‘What is that?’ she exclaimed,

‘A bundle of rags,’ said one.

‘And of very dirty ones too,’ said another.

‘Good heavens,’ said the lady, ‘it is a living child.’

‘A child! Impossible.’

‘Yes, I tell you it is, and we must save it.’

The actress led the way to the bundle of rags. They were the only clothes of a little lad who, hatless and shoeless and shirtless, was lying on the ground—to be trampled on by horses or men, it seemed to matter little to him. To him approached the awfulness of respectability as embodied in the persons of the Mayor and the Vicar, but he never moved; he was too tired, too weak, too ill to rise. Half awake and half asleep there he lay, quite unconscious, as they looked in his face—thin with want, grimy with dirt, shaded with brown curling hair. Presently the lad got upon his legs with a view to running away—that’s the invariable etiquette on the part of ragged boys in such cases—but it was too late.
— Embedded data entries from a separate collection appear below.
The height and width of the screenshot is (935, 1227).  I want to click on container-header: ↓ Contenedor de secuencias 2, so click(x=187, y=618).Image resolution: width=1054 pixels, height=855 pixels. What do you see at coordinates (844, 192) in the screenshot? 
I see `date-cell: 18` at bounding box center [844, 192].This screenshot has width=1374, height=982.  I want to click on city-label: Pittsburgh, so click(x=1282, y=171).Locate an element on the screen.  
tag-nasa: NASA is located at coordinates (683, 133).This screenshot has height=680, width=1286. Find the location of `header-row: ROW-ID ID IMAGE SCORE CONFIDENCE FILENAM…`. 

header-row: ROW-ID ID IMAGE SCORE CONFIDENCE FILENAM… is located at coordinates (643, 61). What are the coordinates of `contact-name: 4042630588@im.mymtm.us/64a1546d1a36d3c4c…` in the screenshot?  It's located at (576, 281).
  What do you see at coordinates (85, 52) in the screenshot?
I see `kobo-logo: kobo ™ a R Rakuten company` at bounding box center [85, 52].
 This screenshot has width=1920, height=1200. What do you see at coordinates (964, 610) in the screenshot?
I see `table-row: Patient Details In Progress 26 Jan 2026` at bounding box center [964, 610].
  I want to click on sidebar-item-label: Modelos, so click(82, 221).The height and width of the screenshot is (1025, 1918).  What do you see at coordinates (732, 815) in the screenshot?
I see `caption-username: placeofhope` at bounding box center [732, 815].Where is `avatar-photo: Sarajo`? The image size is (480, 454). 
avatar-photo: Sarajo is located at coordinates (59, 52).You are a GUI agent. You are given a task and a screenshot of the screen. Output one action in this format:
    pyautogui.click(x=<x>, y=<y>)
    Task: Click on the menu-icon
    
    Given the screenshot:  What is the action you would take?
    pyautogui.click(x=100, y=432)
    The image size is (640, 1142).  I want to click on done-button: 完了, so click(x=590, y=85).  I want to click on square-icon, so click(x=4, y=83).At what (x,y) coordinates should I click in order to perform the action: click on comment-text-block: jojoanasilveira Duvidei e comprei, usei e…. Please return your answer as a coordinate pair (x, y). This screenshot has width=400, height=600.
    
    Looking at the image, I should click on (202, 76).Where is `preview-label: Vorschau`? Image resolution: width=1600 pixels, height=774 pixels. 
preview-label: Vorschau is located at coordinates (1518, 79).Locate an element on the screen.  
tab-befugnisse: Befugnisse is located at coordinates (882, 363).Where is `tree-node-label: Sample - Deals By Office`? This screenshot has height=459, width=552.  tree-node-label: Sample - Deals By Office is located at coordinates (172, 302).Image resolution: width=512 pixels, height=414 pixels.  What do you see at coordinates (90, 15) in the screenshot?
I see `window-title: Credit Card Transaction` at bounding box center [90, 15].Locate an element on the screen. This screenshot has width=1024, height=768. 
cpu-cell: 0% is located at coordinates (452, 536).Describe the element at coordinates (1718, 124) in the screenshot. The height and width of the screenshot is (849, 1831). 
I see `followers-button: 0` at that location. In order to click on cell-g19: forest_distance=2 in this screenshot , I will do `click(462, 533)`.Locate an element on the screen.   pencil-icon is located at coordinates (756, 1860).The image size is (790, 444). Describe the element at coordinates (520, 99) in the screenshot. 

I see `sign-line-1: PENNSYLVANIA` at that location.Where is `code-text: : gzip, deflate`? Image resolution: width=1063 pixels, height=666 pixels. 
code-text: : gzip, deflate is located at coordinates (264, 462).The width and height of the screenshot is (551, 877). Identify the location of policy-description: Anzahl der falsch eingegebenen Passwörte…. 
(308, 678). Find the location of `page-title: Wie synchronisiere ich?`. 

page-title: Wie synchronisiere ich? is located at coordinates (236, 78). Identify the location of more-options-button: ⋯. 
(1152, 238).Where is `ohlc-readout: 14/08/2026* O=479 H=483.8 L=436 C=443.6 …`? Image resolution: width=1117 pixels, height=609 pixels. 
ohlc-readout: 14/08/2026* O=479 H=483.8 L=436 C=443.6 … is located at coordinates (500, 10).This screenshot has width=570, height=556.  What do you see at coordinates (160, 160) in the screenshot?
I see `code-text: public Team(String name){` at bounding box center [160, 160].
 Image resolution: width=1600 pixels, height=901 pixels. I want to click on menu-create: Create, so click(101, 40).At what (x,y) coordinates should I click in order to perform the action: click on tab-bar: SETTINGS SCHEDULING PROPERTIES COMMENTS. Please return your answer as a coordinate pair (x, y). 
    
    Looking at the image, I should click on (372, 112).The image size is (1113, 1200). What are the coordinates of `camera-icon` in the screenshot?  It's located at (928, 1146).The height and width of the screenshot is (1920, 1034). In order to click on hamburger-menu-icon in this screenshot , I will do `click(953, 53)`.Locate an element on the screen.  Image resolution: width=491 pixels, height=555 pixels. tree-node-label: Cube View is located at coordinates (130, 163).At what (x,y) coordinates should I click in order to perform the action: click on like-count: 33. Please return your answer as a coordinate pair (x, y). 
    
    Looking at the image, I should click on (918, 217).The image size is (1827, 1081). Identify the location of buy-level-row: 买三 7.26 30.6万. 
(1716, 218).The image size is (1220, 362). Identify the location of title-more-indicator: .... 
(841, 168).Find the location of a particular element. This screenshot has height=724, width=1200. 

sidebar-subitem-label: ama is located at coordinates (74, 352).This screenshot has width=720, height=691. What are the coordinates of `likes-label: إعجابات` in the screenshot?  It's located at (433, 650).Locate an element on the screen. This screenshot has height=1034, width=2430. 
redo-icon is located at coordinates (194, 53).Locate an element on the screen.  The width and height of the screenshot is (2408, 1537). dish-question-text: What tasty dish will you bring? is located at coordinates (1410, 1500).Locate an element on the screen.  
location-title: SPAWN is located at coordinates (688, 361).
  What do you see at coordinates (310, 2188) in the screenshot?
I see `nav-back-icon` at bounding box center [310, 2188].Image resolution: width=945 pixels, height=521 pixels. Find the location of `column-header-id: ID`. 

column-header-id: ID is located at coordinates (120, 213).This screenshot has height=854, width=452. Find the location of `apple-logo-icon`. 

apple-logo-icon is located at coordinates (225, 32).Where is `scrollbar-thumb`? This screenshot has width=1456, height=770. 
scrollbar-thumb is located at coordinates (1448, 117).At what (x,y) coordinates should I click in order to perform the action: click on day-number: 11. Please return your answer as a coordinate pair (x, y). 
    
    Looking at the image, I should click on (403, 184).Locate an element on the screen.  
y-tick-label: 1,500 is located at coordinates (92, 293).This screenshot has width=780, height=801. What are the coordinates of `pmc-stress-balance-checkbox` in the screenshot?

Already the enemy were on him. Holding his right hand across his brow so as to shade his eyes, he plucked up his courage and prepared for the encounter.

‘Hulloa, you little ragamuffin, what are you up to here?’ said the Mayor, in a tone which frightened the poor boy at once.

‘Pray don’t speak so, Mr. Mayor,’ said the actress; ‘you’ll frighten the poor boy.’

‘Dear madam,’ said the august official, ‘what are we to do?’